Stored data:

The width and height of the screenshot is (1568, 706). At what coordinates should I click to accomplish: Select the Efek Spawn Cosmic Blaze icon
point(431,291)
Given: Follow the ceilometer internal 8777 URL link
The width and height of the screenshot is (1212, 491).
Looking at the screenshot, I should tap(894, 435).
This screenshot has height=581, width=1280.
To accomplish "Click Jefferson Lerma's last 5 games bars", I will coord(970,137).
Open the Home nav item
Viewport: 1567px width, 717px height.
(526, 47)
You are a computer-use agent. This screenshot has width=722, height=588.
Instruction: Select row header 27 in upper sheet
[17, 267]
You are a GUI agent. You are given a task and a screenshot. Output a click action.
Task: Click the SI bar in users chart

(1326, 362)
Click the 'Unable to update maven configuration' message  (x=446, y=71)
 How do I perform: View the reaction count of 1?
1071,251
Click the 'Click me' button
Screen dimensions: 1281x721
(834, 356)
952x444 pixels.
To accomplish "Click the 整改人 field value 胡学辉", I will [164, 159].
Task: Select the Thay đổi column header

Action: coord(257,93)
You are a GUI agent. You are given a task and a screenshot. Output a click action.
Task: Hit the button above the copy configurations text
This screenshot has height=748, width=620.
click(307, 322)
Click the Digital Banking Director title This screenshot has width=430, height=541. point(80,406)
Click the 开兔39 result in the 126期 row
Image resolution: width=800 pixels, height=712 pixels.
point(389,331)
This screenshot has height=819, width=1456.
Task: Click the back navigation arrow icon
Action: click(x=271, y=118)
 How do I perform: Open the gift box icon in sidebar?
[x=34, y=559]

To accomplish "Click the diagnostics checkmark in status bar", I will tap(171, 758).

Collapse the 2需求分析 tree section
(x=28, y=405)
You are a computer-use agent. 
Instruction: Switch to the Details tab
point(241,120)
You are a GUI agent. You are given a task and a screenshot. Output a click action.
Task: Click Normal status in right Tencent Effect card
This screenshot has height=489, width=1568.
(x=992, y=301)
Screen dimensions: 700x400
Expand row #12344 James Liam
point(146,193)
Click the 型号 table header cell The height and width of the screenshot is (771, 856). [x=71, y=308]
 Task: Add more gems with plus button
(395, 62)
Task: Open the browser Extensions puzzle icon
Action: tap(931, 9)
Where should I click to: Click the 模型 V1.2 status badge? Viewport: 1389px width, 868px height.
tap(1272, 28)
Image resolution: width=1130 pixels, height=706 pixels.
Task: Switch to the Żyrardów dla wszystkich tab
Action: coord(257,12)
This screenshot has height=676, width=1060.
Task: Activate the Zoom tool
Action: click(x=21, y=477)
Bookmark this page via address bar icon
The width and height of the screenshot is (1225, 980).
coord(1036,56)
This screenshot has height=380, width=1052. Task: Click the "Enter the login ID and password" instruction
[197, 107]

## Description of the task:
An exact copy of every record is needed; write it out in full.

## Finished task:
The width and height of the screenshot is (1568, 706). At what coordinates should I click to accomplish: Select the Efek Spawn Cosmic Blaze icon
point(431,291)
Given: Follow the ceilometer internal 8777 URL link
The width and height of the screenshot is (1212, 491).
Looking at the screenshot, I should tap(894, 435).
This screenshot has height=581, width=1280.
To accomplish "Click Jefferson Lerma's last 5 games bars", I will coord(970,137).
Open the Home nav item
Viewport: 1567px width, 717px height.
(526, 47)
You are a computer-use agent. This screenshot has width=722, height=588.
Instruction: Select row header 27 in upper sheet
[17, 267]
You are a GUI agent. You are given a task and a screenshot. Output a click action.
Task: Click the SI bar in users chart

(1326, 362)
Click the 'Unable to update maven configuration' message  (x=446, y=71)
 How do I perform: View the reaction count of 1?
1071,251
Click the 'Click me' button
Screen dimensions: 1281x721
(834, 356)
952x444 pixels.
To accomplish "Click the 整改人 field value 胡学辉", I will [164, 159].
Task: Select the Thay đổi column header

Action: coord(257,93)
You are a GUI agent. You are given a task and a screenshot. Output a click action.
Task: Hit the button above the copy configurations text
This screenshot has height=748, width=620.
click(307, 322)
Click the Digital Banking Director title This screenshot has width=430, height=541. point(80,406)
Click the 开兔39 result in the 126期 row
Image resolution: width=800 pixels, height=712 pixels.
point(389,331)
This screenshot has height=819, width=1456.
Task: Click the back navigation arrow icon
Action: click(x=271, y=118)
 How do I perform: Open the gift box icon in sidebar?
[x=34, y=559]

To accomplish "Click the diagnostics checkmark in status bar", I will tap(171, 758).

Collapse the 2需求分析 tree section
(x=28, y=405)
You are a computer-use agent. 
Instruction: Switch to the Details tab
point(241,120)
You are a GUI agent. You are given a task and a screenshot. Output a click action.
Task: Click Normal status in right Tencent Effect card
This screenshot has height=489, width=1568.
(x=992, y=301)
Screen dimensions: 700x400
Expand row #12344 James Liam
point(146,193)
Click the 型号 table header cell The height and width of the screenshot is (771, 856). [x=71, y=308]
 Task: Add more gems with plus button
(395, 62)
Task: Open the browser Extensions puzzle icon
Action: tap(931, 9)
Where should I click to: Click the 模型 V1.2 status badge? Viewport: 1389px width, 868px height.
tap(1272, 28)
Image resolution: width=1130 pixels, height=706 pixels.
Task: Switch to the Żyrardów dla wszystkich tab
Action: coord(257,12)
This screenshot has height=676, width=1060.
Task: Activate the Zoom tool
Action: click(x=21, y=477)
Bookmark this page via address bar icon
The width and height of the screenshot is (1225, 980).
coord(1036,56)
This screenshot has height=380, width=1052. Task: Click the "Enter the login ID and password" instruction
[197, 107]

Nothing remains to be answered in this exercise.